WWI military snipers armour breast and backplate

Date: 1919

Material: articulated steel, twill

Dimensions: 60 x 60 cm

Organisation: Royal Irish Constabulary, British Army

Source: Police Museum 198/89

British army articulated steel plates in khaki twill, used by snipers during World War I. Like an early flak jacket, these plates protected the wearer's chest from injury. In the early 1920s, these plates were issued to Royal Irish Constabulary (RIC) barrack orderlies and worn when answering calls to the barrack doors.

After the Easter Rising, there was an increase in anti-British feeling In Ireland. The RIC were seen as a vulnerable arm of the British government and rural barracks proved a good source of weapons for activists.
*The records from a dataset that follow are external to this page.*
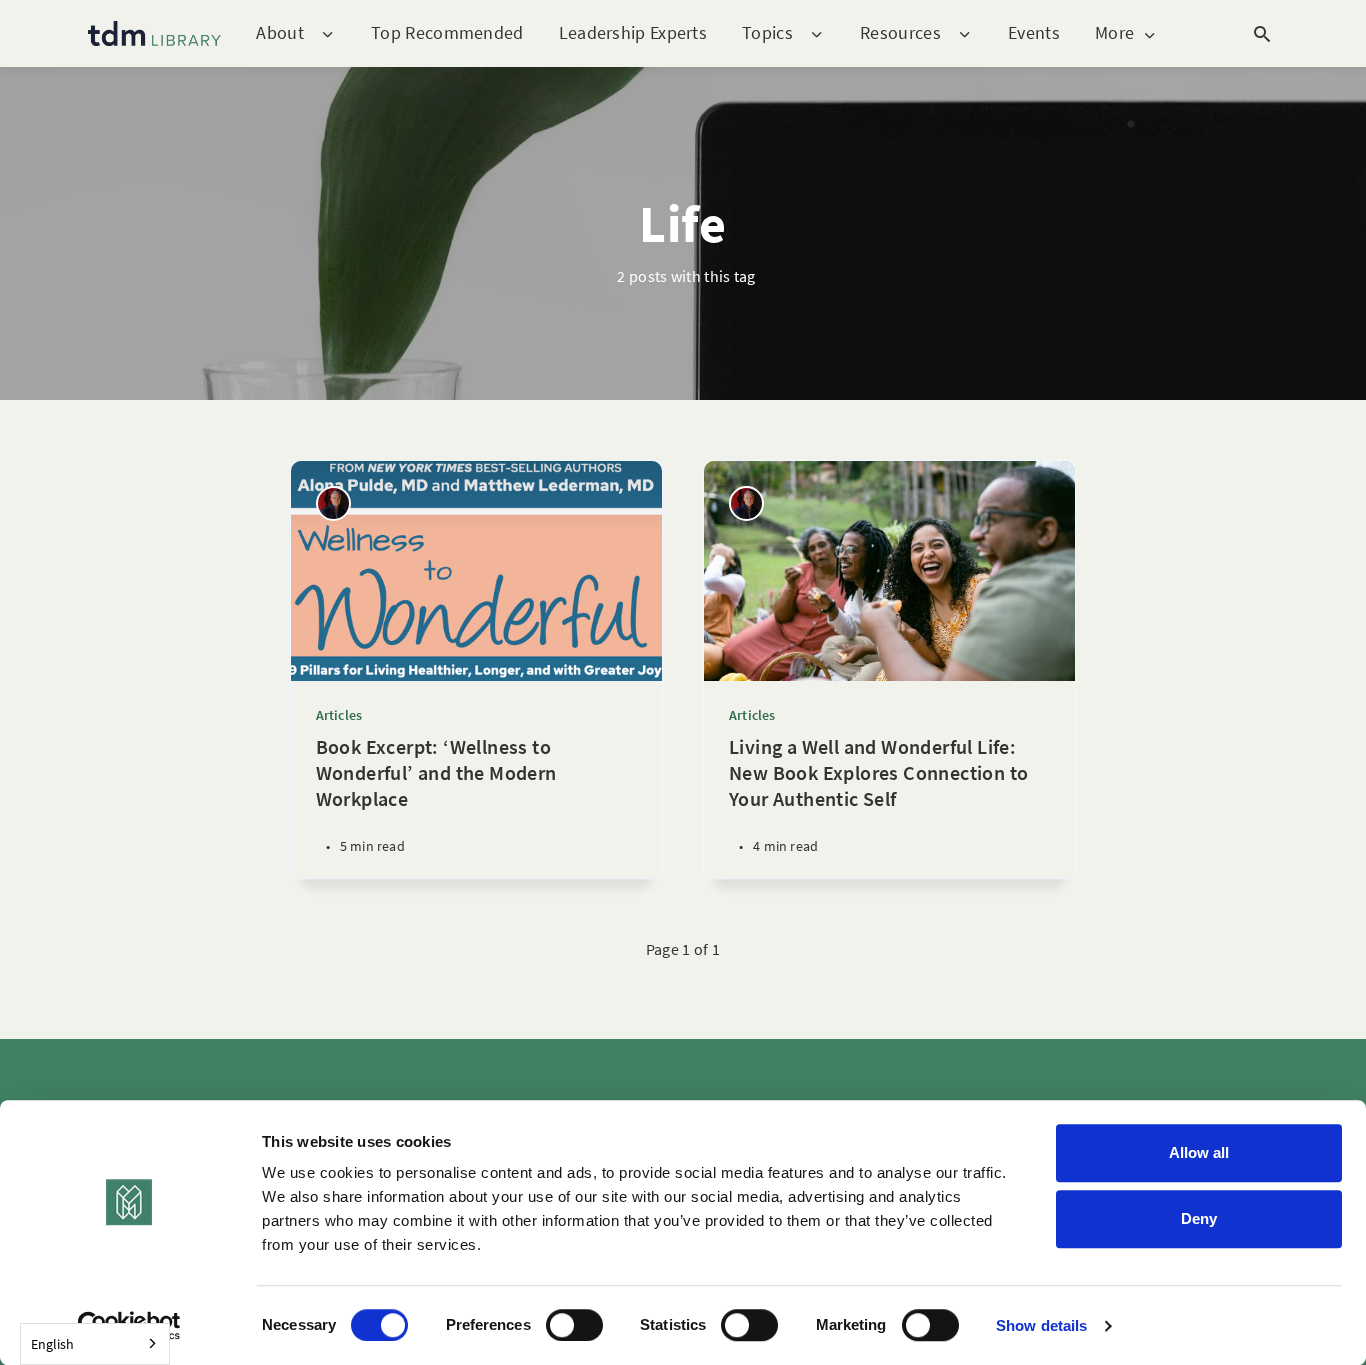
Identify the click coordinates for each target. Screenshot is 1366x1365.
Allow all (1199, 1152)
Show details (1041, 1325)
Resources (900, 33)
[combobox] (95, 1344)
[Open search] (1262, 34)
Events (1034, 32)
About (280, 33)
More (1114, 33)
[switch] (574, 1325)
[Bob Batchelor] (333, 503)
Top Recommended (447, 32)
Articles (339, 715)
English (52, 1344)
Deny (1199, 1218)
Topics (767, 33)
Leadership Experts (633, 32)
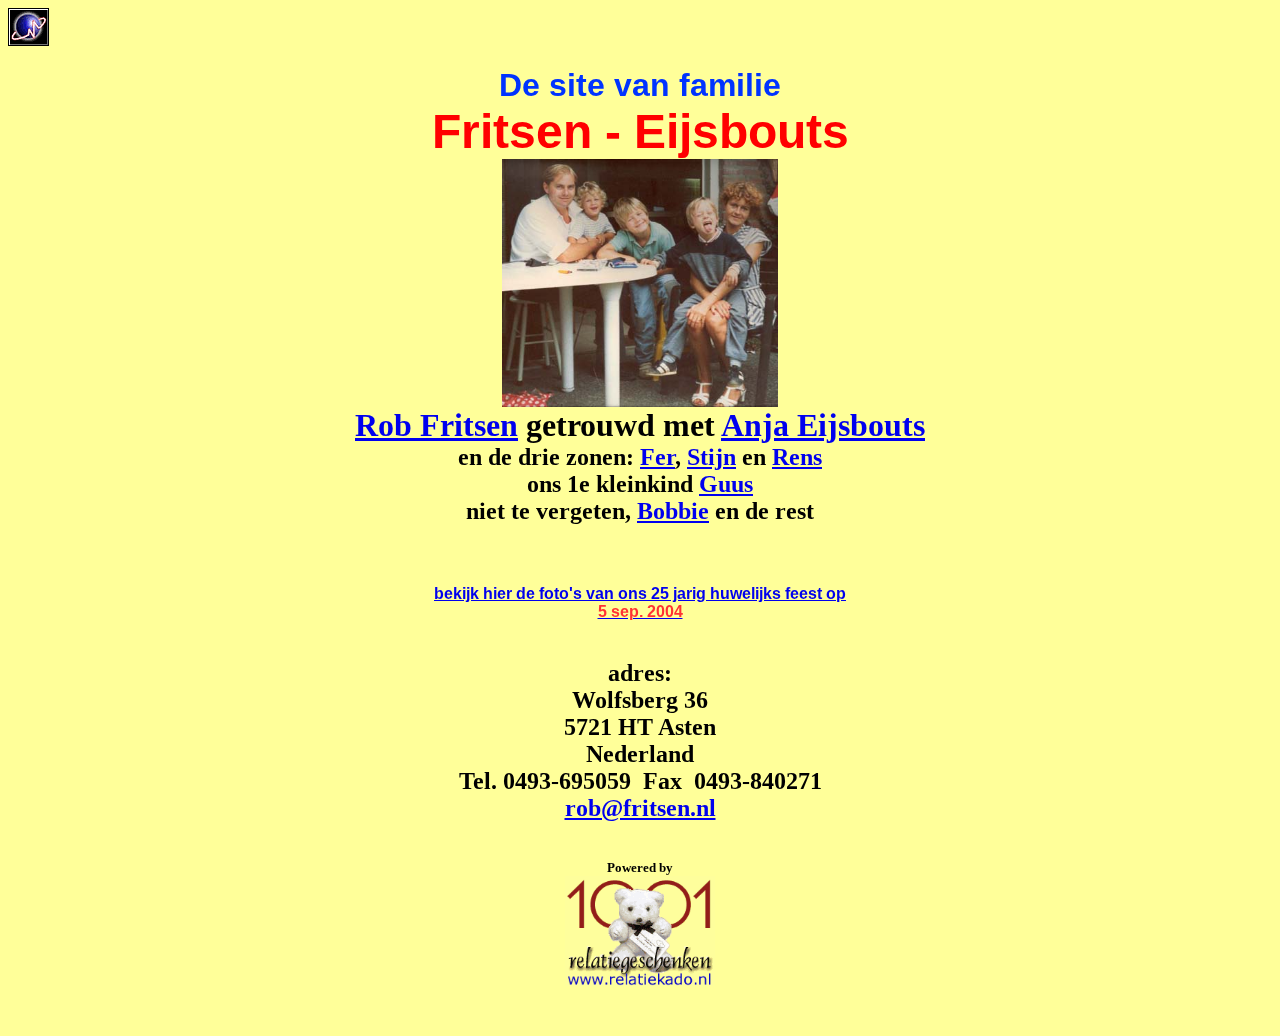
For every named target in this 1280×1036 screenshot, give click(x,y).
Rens (797, 457)
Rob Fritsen (436, 425)
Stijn (711, 457)
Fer (657, 457)
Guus (726, 484)
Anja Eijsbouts (823, 425)
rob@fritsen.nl (640, 808)
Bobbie (673, 511)
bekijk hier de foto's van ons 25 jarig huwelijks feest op (640, 593)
The inspector general reviewed security at barracks and ordered that doors be barred at night, telephones installed and a small number of barracks closed down. After an attack on a RIC barracks in 1918, a further review of station security called for the reinforcement of security doors and the application of heavy steel shuttering to ground floor windows. Sand bags were distributed to smaller barracks and doors were locked during the hours of darkness and only opened to passwords. There was a withdrawal of foot patrols from country areas and further closing of remote barracks which left large stretches of the countryside without police protection.

In January 1919, two RIC men were killed while on special patrol. Their deaths marked the beginning of the War of Independence and an increase in the number of attacks against policemen and barracks by the Irish Volunteers/Irish Republican Army (IRA). In some areas, normal policing work was suspended and police stationed in smaller isolated stations were forced to retreat to larger barracks. By June 1920, 450 evacuated barracks had been made unusable by the IRA.